Personal information
- Full name: Tobias Klas Anders Englund
- Date of birth: 6 February 1989 (age 36)
- Height: 1.74 m (5 ft 9 in)
- Position: Left-back

Team information
- Current team: IFK Värnamo (youth coach)

Youth career
- IFK Värnamo

Senior career*
- Years: Team / Apps / (Gls)
- 2005–2016: IFK Värnamo / 179 / (9)
- 2017–2021: Falkenberg / 117 / (10)
- 2022: Arendal / 27 / (2)

= Tobias Englund =

Swedish association football player

Tobias Klas Anders Englund (born 6 February 1989) is a Swedish retired footballer who played as a left-back.

==Career==
Englund started at IFK Värnamo and played for the A team between 2005 and 2016. In January 2017, Englund was recruited by Falkenbergs FF on a two-year contract.
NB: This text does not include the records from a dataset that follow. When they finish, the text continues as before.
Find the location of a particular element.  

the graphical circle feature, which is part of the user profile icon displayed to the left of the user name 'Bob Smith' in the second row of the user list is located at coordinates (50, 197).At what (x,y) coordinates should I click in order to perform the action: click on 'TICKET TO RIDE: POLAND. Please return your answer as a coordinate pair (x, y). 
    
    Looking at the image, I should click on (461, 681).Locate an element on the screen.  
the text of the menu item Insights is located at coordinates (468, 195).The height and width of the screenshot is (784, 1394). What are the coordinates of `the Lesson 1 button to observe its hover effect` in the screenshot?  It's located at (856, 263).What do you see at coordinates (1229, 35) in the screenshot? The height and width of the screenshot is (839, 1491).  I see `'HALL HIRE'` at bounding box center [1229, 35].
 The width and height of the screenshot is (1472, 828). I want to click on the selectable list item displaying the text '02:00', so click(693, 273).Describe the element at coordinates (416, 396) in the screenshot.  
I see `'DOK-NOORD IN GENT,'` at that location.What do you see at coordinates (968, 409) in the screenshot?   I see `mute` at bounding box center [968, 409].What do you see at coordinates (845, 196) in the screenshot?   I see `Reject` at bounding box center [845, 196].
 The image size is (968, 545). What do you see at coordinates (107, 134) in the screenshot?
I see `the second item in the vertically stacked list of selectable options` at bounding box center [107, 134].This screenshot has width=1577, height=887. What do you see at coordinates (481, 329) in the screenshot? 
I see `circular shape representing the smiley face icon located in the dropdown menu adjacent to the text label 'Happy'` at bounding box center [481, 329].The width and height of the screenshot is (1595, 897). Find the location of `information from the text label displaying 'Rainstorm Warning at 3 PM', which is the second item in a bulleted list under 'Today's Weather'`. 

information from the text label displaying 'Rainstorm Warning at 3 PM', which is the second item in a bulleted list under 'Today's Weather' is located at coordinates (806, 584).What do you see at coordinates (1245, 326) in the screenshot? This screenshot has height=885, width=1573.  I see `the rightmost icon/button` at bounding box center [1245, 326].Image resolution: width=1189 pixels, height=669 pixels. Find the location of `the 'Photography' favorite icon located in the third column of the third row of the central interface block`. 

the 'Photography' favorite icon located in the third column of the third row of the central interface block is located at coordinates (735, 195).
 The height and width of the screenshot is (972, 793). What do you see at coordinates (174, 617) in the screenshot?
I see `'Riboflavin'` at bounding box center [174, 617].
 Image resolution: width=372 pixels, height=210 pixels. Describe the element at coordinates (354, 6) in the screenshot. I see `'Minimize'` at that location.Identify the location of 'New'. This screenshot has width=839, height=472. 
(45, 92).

In November 2018, Englund extended his contract by two years. On 31 March 2019 Englund made his Allsvenskan debut for Falkenbergs against Örebro SK. In March 2022, he signed a contract with Norwegian club Arendal.

After leaving Arendal at the end of 2022, Englund returned to Sweden, and started as a coach at the academy of his former club, IFK Värnamo.